This is something I've been thinking about for a while, but no related work has been prioritized.
Interestingly (or maybe just pedantically) we can't actually determine when an entire physical host is down; the best we can (and do) determine is that it is not reachable. We assume it's down after a server-side hard coded period of the idleInterval not resetting (as you've seen).
By the way, the idleInterval generally only resets for methods where we can assume that the host returning the data, is the current LM Resource of the current execution context. If you have a host "host.example.com" and you apply a script module to it that gets data from "otherdeviceapi.com", that doesn't confirm to LM that "host.example.com" is still returning data. This might be an overly rigid assumption. At least offering the ability to toggle that on a given module, would probably go a long way.

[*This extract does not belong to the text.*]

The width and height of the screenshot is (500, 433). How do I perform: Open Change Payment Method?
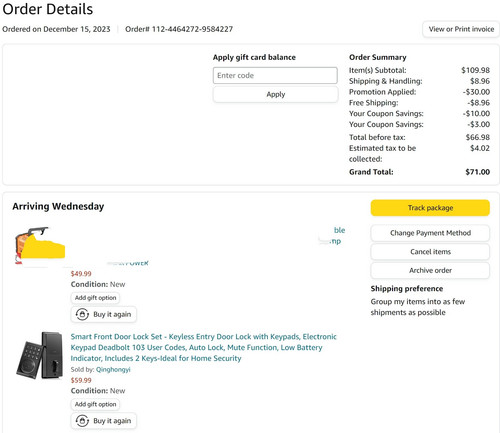coord(430,233)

Back to host status, changing the alert does nothing but delay your alert (or send it before our servers declare it down, depending on which direction you go).
And yes, RCA is now DAM, Dependent Alert Mapping.
I would love to be able to do something like, take a SQL server, and configure "down" to be any of the following:
- SQL server is not responding
- SQL queries taking longer than N seconds to return
- Standard Host Down
We can also be much more certain about SQL being down vs inaccessible, than we can about the host itself being down vs inaccessible, because we can see that SQL stopped but Ping is still working (hypothetically).
I've kicked around a few ways of doing this in my head, but my favorite is just being able to "declare" an alert as "this indicates a host/service down condition".